Step 4 comprises the following steps: respectively executing the following operations on the images in the target database and the images to be identified acquired by the target acquisition equipment: aiming at different target areas, selecting a proper local area on an image to obtain a local image, wherein the local image comprises a target color, a target composition and different imaging angles of the target, and performing CNN feature extraction on the local image, wherein the CNN feature with smaller dimension is connected with a convolution layer after ResNet (residual neural network), the size of the convolution kernel is 1 x 1, 256 channels compress the feature to 256 dimensions, a bisection method is adopted for each dimension, namely, each dimension of the 256 dimensions is 0-1, and if the dimension is greater than 0.5, 1 is selected; and if the dimension is less than or equal to 0.5, taking 0, and finally obtaining the binary value of the 256-dimensional feature vector of the local area, thereby obtaining the binary value of the image in the target database and the binary value of the image to be identified acquired by the target acquisition equipment.
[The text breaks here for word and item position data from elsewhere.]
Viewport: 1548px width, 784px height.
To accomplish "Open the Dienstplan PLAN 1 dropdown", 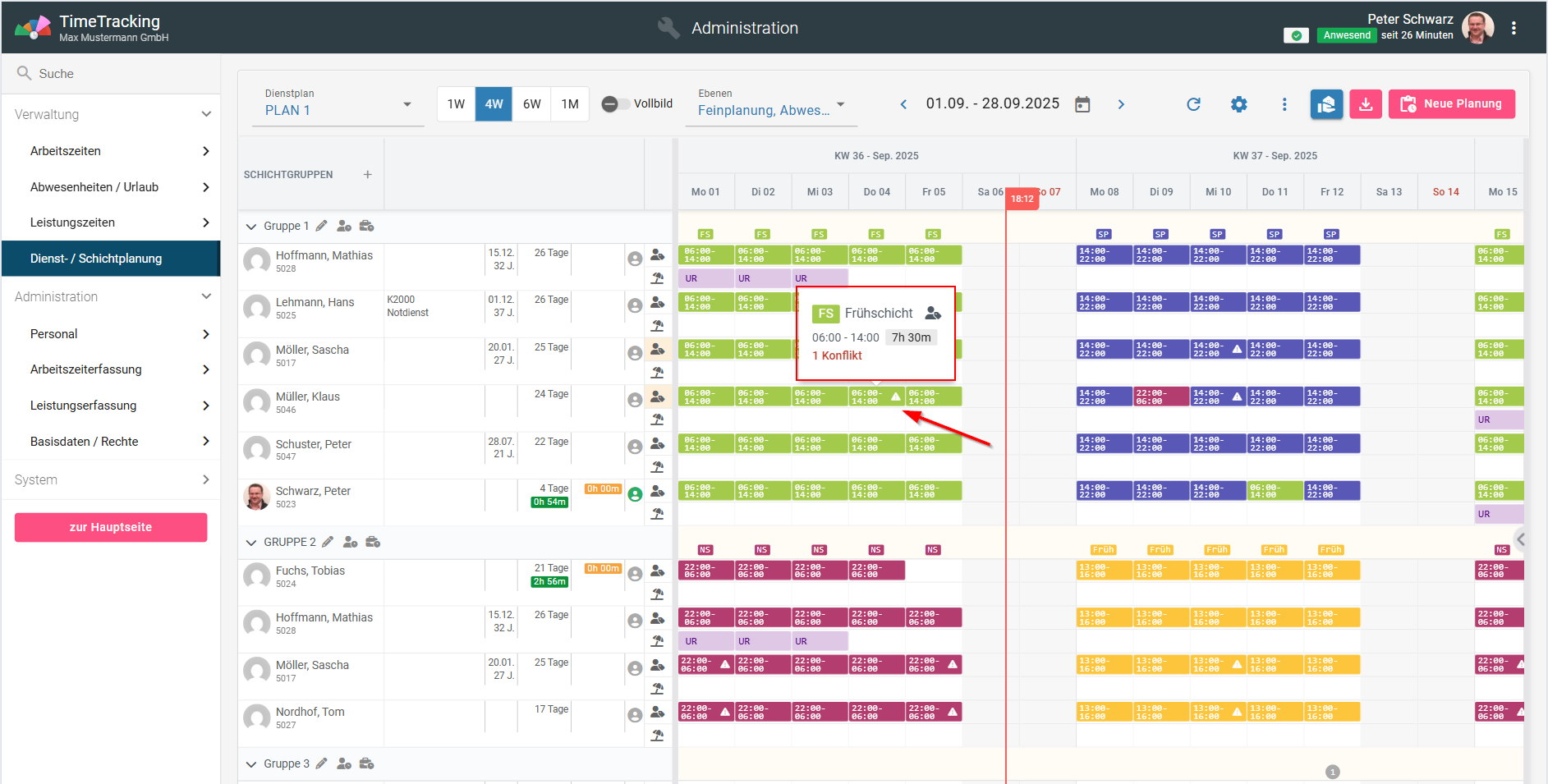I will click(338, 104).
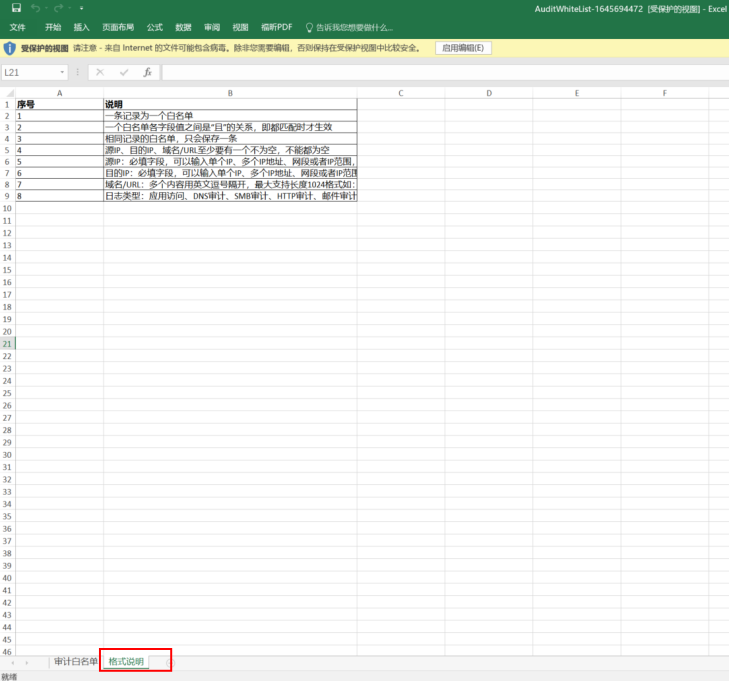Image resolution: width=729 pixels, height=681 pixels.
Task: Open the Customize Quick Access Toolbar dropdown
Action: [82, 8]
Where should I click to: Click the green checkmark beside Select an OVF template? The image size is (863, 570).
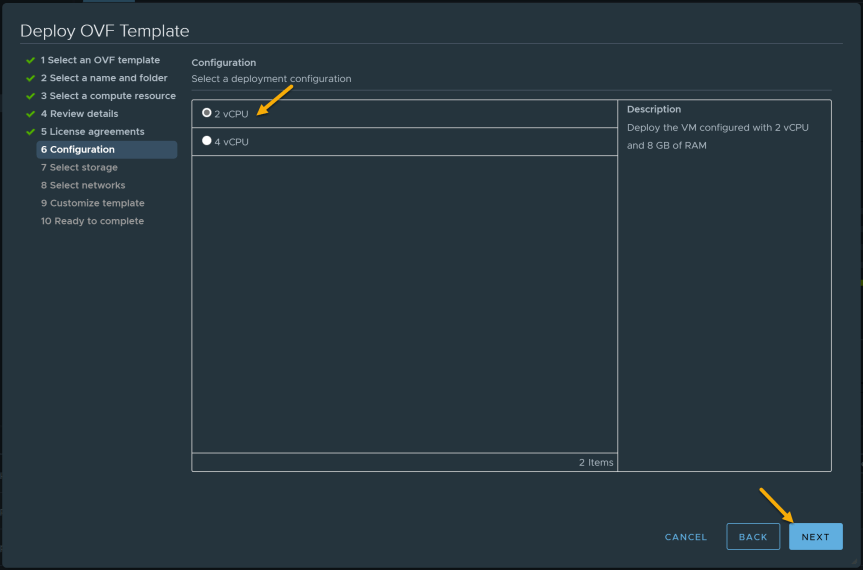coord(30,61)
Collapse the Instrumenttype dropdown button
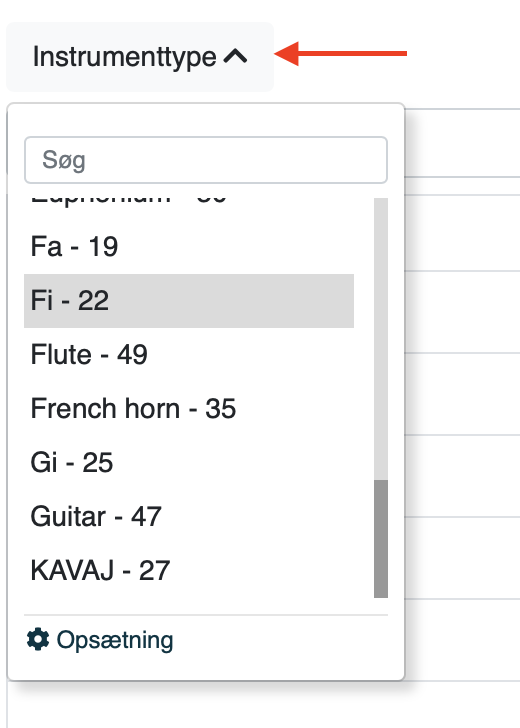Screen dimensions: 520x728 point(140,57)
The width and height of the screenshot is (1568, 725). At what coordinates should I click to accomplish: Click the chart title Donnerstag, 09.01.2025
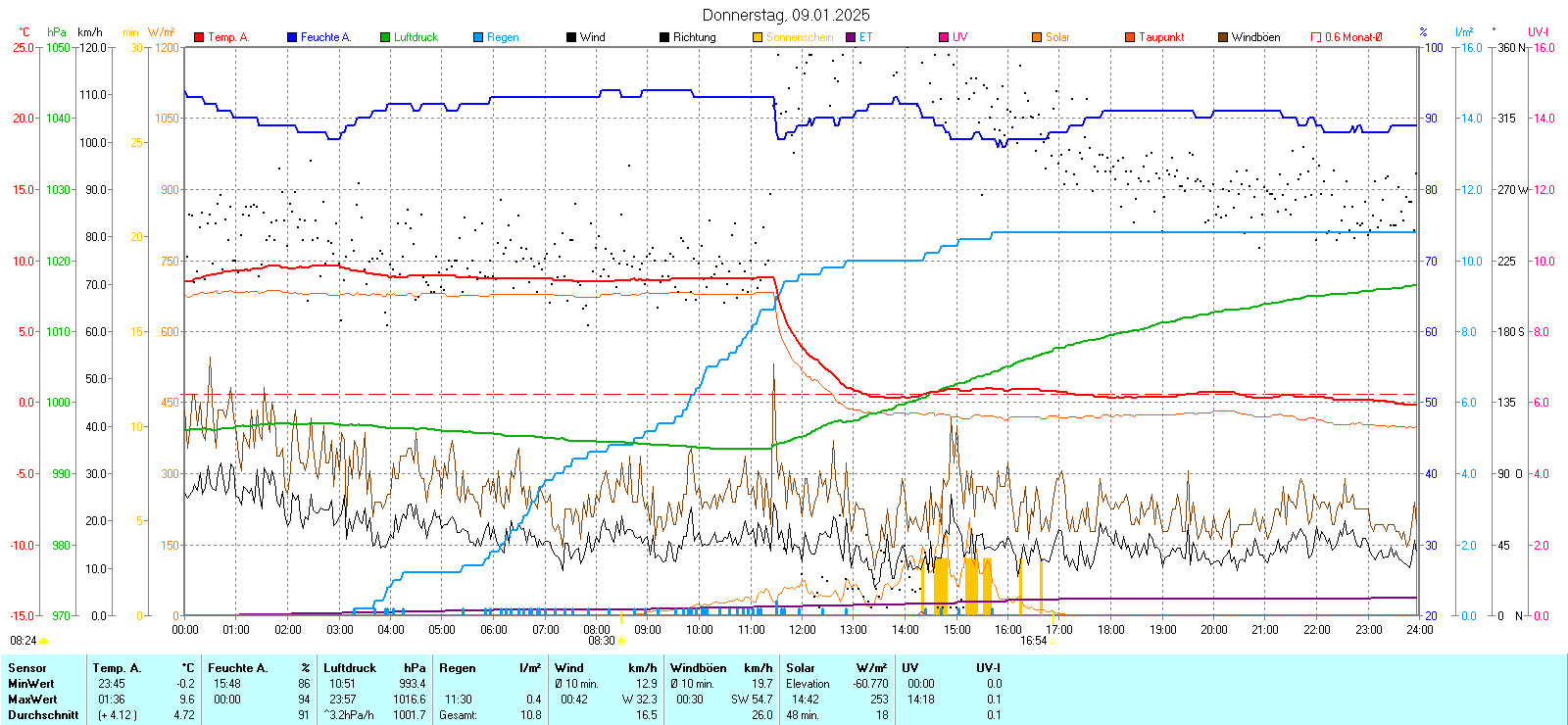click(786, 15)
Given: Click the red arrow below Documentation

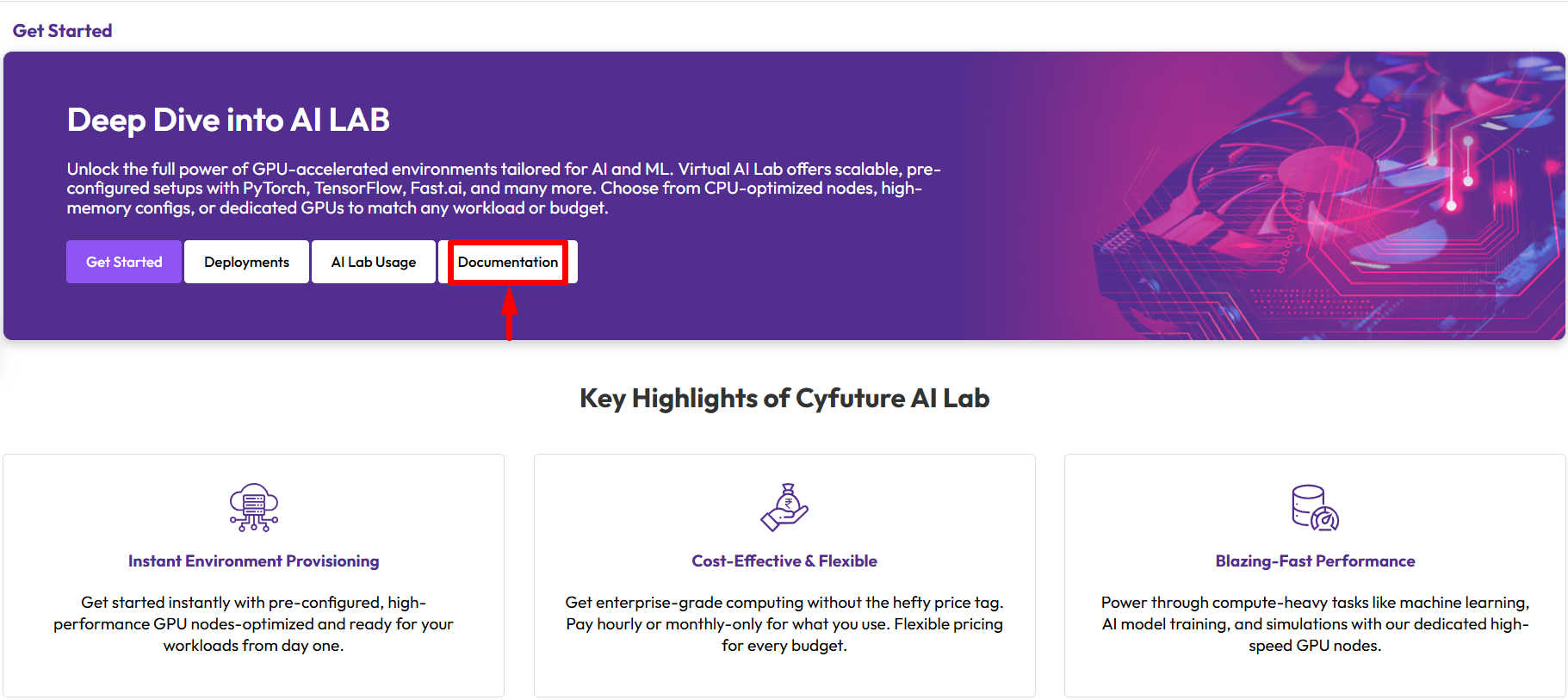Looking at the screenshot, I should (509, 313).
The step 5 comprises the following steps: and (3) solving the Hamming distance between the binary value of the image in the target database and the binary value of the image to be recognized acquired by the target acquisition equipment, if the Hamming distance is less than a preset threshold value 51, indicating that the image to be recognized and the image in the target database are of one type, and reserving the image to be recognized for accurate recognition of later-stage images.

The step 6 comprises the following steps: and (3) retrieving an image area containing the target in the image to be identified in the step (2), wherein the retrieved image area is required to be larger than an area in the image classification model of the target database trained by the deep learning network in the step (1), and finally, a CNN (convolutional neural network) feature vector of the image area containing the target is obtained.

The step 7 comprises the following steps: and (4) combining 256 preset constants into a group, multiplying the group by the CNN eigenvector obtained in the step (6), and adding the items to obtain new data.

In step 7, the softmax function is:

Wherein p (i) represents the probability that the input feature is the ith feature,A value representing the ith characteristic of the input,Represents the value of the input kth feature, k representing the dimension of the input feature.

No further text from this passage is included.